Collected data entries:
━━━━━━━━━━━━━━━━━━━━━━━━━━━━━━
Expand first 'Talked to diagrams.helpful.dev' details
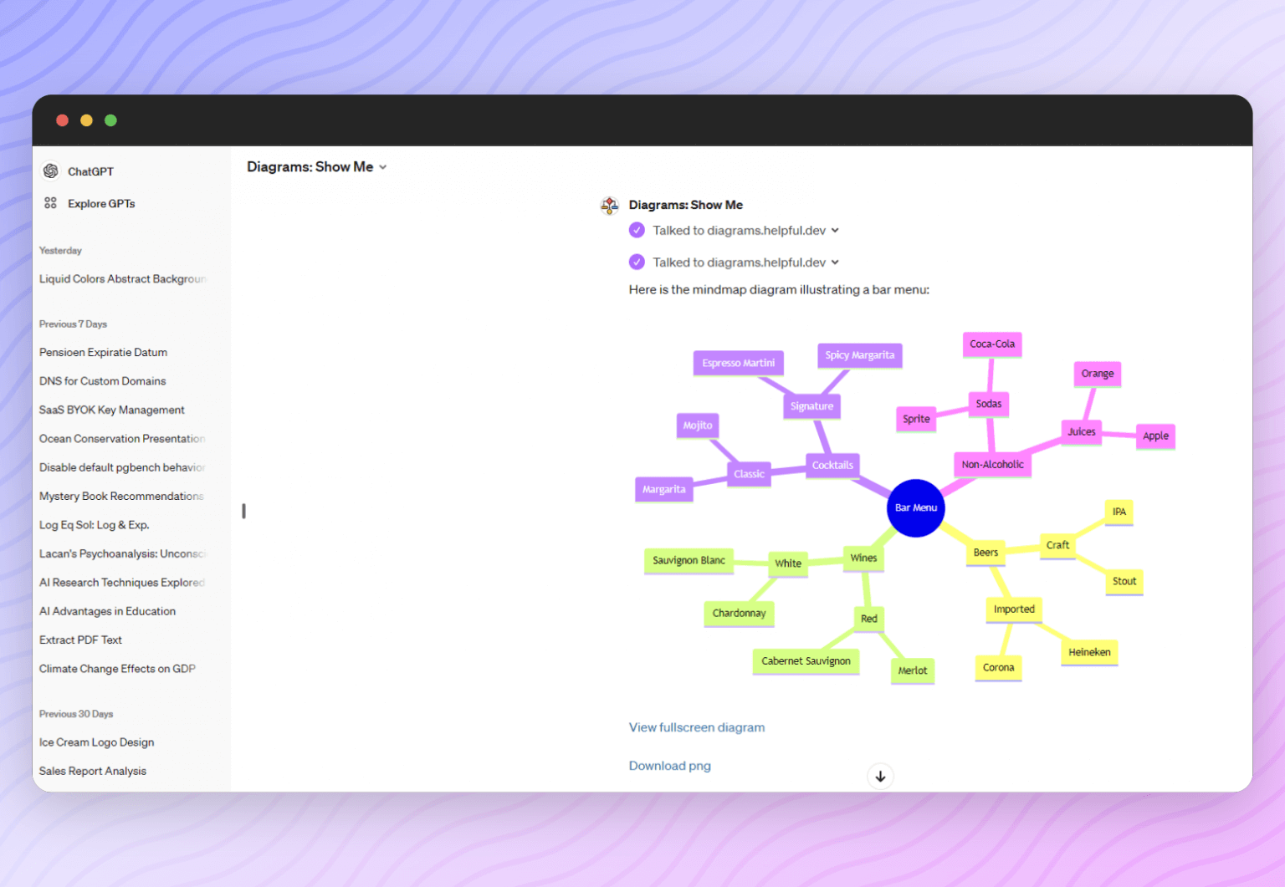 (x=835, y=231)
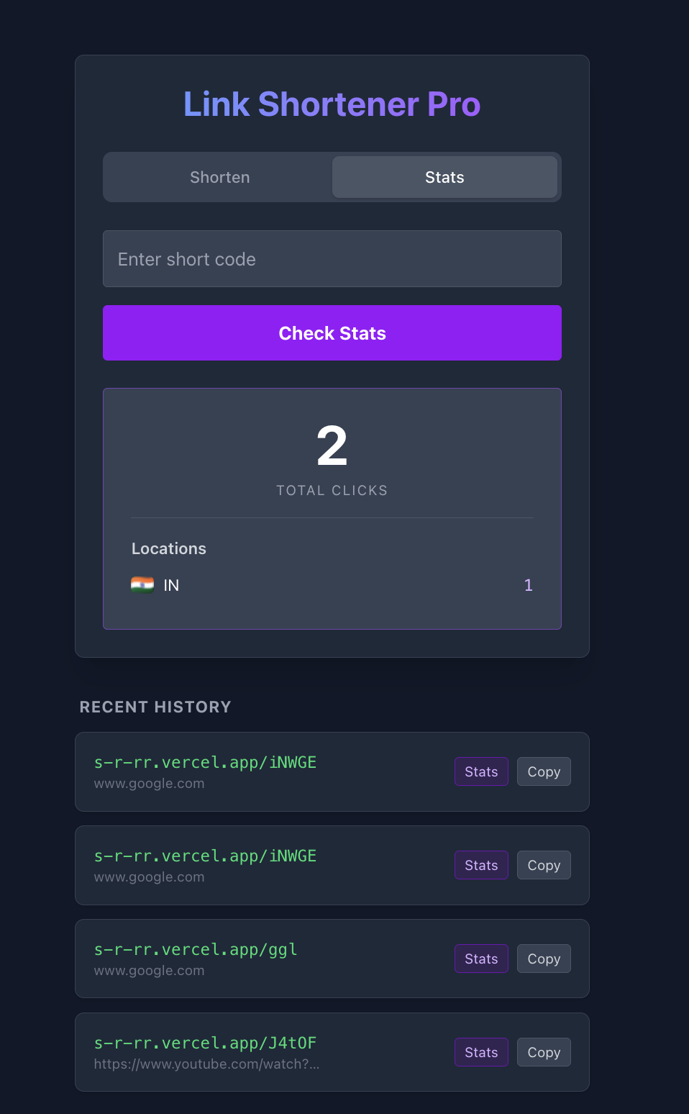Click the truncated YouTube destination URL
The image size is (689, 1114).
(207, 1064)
━━━━━━━━━━━━━━━━━━━━━━━━━━━━━━
_PROBLEM TO SOLVE_: The entries above, without their pictures, should be written out exactly.

_RESULT BELOW_:
Expand first 'Talked to diagrams.helpful.dev' details
 (x=835, y=231)
Click the truncated YouTube destination URL
The image size is (689, 1114).
(207, 1064)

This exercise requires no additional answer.